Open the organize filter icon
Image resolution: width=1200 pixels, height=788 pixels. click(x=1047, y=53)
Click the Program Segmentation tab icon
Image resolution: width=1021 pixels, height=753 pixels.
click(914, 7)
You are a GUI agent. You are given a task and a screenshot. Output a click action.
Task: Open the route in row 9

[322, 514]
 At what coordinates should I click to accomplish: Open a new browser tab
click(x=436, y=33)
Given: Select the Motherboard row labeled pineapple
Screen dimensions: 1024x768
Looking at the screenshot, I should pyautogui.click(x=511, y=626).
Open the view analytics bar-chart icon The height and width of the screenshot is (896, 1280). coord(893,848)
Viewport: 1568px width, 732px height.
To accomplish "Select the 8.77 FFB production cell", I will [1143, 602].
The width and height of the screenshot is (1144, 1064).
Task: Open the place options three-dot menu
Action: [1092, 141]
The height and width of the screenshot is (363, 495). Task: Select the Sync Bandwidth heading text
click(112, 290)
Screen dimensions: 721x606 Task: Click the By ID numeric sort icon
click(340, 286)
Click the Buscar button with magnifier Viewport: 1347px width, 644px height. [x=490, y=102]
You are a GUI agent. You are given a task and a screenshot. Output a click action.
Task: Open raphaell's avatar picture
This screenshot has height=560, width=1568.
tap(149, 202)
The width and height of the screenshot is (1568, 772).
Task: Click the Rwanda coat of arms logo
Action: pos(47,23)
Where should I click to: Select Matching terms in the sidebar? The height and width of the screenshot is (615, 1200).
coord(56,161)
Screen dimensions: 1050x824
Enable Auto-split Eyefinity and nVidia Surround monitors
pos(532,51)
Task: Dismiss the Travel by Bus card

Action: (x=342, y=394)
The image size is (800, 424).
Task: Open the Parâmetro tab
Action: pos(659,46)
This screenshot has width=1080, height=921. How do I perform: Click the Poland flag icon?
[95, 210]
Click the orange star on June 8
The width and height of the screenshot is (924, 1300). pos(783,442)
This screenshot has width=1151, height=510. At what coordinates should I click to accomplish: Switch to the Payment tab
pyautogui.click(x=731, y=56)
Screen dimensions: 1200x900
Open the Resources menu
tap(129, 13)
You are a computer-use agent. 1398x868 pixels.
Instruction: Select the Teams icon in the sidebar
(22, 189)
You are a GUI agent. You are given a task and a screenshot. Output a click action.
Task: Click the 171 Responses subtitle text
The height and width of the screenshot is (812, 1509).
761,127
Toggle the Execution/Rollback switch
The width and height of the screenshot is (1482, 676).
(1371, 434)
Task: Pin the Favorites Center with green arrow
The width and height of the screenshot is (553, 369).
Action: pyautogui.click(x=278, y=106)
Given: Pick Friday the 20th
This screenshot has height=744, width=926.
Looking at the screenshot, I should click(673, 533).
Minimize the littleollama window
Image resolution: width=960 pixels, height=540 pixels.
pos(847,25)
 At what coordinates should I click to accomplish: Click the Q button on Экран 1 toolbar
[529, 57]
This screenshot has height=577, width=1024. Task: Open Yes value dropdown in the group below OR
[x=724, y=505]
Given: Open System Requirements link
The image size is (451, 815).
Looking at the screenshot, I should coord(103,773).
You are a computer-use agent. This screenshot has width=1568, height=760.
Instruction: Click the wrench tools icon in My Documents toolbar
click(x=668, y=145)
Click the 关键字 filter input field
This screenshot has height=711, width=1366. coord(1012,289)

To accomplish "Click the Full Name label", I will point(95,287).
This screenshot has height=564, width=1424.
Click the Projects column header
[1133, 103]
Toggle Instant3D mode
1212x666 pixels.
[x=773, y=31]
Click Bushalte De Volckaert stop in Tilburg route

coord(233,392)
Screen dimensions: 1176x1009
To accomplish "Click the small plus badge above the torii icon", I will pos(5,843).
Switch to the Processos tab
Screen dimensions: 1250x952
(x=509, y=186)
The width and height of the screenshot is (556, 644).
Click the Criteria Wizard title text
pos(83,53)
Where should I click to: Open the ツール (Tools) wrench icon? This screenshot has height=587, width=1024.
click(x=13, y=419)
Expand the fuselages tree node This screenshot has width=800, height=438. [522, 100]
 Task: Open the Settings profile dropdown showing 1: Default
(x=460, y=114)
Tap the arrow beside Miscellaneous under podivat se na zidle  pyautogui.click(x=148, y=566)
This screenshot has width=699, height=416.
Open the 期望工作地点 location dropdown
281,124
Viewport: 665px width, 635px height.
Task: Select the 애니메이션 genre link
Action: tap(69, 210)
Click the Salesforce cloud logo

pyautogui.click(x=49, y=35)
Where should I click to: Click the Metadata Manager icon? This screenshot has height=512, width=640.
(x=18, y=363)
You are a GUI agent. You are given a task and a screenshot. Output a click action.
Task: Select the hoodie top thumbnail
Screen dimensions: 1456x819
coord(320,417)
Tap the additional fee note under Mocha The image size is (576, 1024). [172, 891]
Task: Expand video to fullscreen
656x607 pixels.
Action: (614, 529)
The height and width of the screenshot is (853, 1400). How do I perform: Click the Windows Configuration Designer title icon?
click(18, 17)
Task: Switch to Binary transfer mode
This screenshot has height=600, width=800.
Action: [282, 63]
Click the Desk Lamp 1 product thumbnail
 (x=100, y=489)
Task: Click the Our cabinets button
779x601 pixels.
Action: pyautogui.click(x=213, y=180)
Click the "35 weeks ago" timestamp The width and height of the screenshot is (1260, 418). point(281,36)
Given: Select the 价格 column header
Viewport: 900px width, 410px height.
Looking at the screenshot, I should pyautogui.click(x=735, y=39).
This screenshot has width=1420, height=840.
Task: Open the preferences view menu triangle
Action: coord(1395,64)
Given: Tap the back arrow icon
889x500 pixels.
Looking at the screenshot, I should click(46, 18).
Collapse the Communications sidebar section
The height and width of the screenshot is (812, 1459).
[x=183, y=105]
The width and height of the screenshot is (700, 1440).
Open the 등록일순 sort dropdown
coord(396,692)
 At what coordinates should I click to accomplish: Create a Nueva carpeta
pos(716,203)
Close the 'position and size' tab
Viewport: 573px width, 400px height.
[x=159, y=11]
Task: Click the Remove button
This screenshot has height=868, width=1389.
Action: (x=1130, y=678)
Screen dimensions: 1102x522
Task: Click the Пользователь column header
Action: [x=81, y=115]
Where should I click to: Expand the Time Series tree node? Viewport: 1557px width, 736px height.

_About this task_
For every line above that includes the word "Expand", return the line.

_Solution to this problem_
Expand the fuselages tree node This screenshot has width=800, height=438. [522, 100]
Task: Expand video to fullscreen
Where should I click to: Expand the Time Series tree node? Viewport: 1557px width, 736px height.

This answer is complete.